Background information
- Origin: Victoria, British Columbia, Canada
- Genres: Noise rock, experimental rock, indie rock, post-hardcore, art punk
- Years active: 1996–2006
- Labels: Que Sera, Headhunter, The Mintaka Conspiracy, Kill Devil Hills
- Past members: Dave Wenger Emily Bauslaugh Jonah Fortune Johnny Pollard Ryan Mitchell-Morrison Christoph Hofmeister Brooklyn Cannon Matt Law

= Daddy's Hands (band) =

Canadian experimental rock band

Daddy's Hands was a Canadian experimental rock band formed in Victoria, British Columbia, Canada, by singer/guitarist Dave Wenger, bassist Emily Bauslaugh, drummer Jonah Fortune, and saxophonist Jonathan Pollard. Wenger and Bauslaugh had been involved in the British Columbian hardcore/emo scene before forming the band, being in bands M Blanket, Breakwater and Ache Hour Credo, and the band Floragore respectively. Daddy's Hands has released two demo tapes, one EP and two full-length albums. The band gigged extensively in the 90s, even playing a radio show with Nardwuar. Despite achieving little commercial success, the band has been referred to as highly influential in the West Coast music scene. Lead singer Wenger, highly regarded by some critics, has been referred to as Montreal's Peter Laughner.

== Releases ==
In 1996, the band released two demo tapes, a self-titled debut and Intelligent and Powerful. In 2000 they released a full album, Tutankhamun and a four-song EP in 2002 entitled Ghost in the Bong. Daddy's Hands' original lineup was intact until 2002 when Bauslaugh died of a drug overdose in her Montreal apartment. After Bauslaugh's death, Wenger's life took a downward turn and he started drinking more heavily. In May 2005, Wenger, the remaining members of the original lineup, and two new members began recording the band's last album, Welcome Kings. Before the album was released, Wenger was killed in a hit-and-run accident in Montreal on November 23, 2006. Welcome Kings was released posthumously in July 2007.

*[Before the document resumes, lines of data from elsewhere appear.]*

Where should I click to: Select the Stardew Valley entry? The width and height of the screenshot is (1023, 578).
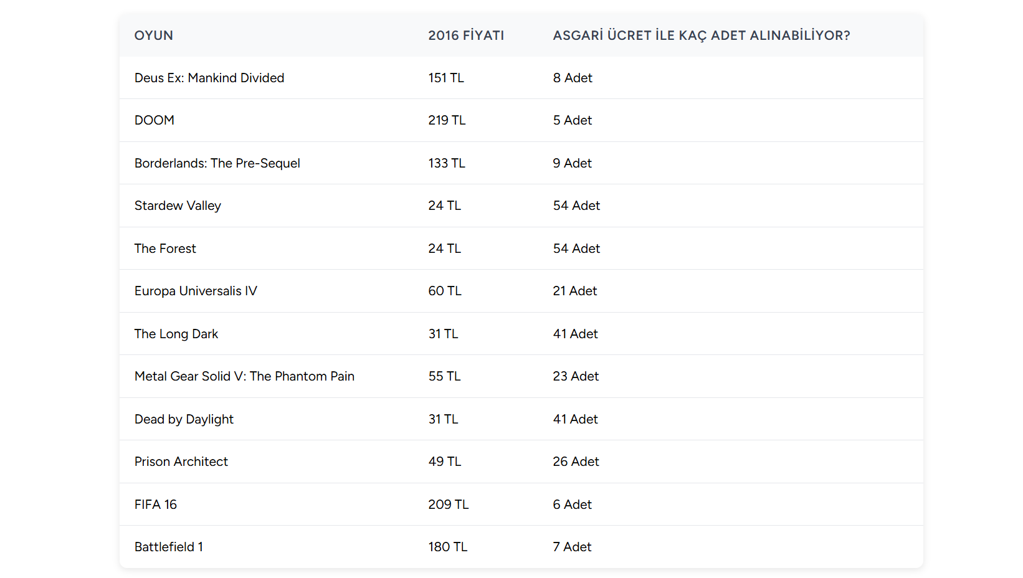pos(178,206)
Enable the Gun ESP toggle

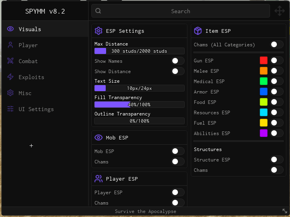[277, 60]
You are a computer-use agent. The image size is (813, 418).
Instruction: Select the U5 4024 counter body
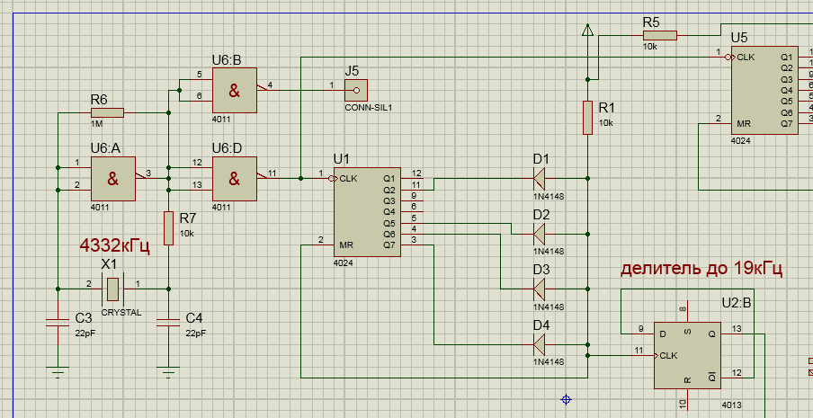pos(762,90)
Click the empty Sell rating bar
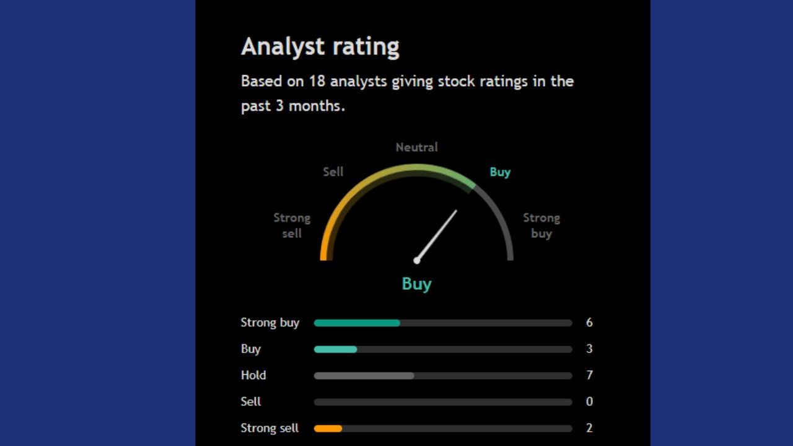Screen dimensions: 793x446 442,402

== Members and influence ==
In addition to the primary members noted above, several other people involved with the Canadian music scene have played with Daddy's Hands. Dan Boeckner of Wolf Parade stated in a 2010 interview that he had played with Daddy's Hands for a time. Brooke Cannon of Atlas Strategic joined the band for their 2002 lineup. The Times Colonist reported in 2013 that members of Hank and Lily had played with Daddy's Hands, although the article did not specify which members.

Some members of Daddy's Hands also played in other notable Canadian post-punk and indie rock bands. Pollard was a founding member of Atlas Strategic along with Boeckner and Cannon. Fortune and Hofmeister later played with Pink Mountaintops.